WHAT IS ASKED — Pull out each line of the data below that contains the word "link" and copy those lines unchanged.

STORED ROWS —
------

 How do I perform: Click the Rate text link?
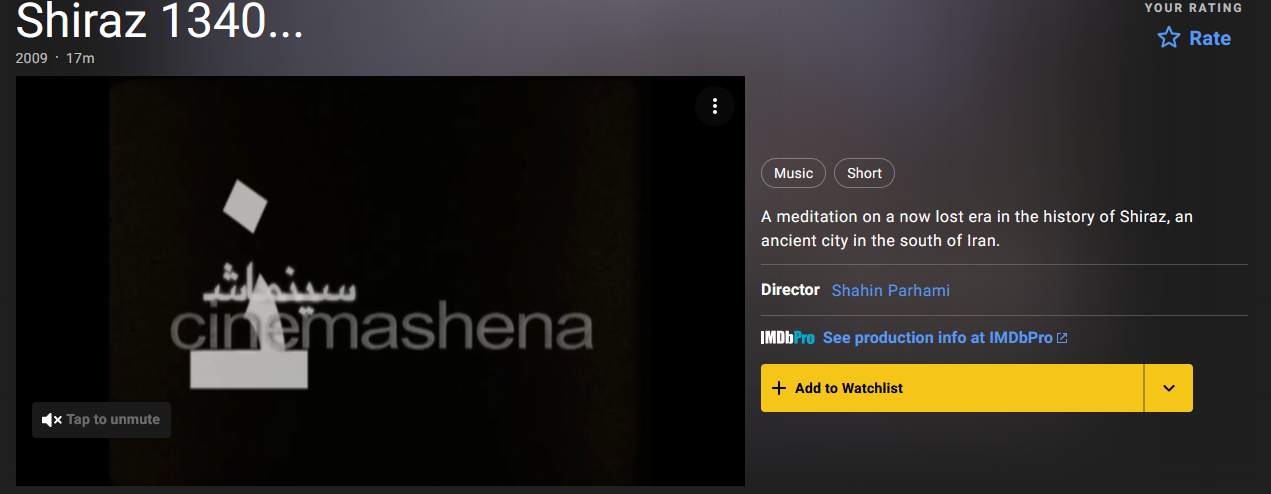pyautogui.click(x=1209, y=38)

------

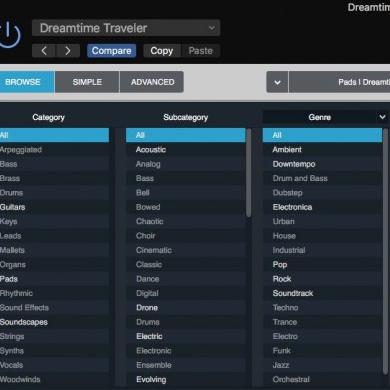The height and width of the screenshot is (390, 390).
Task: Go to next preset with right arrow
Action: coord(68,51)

------

WRITTEN RESPONSE —
 How do I perform: Click the Rate text link?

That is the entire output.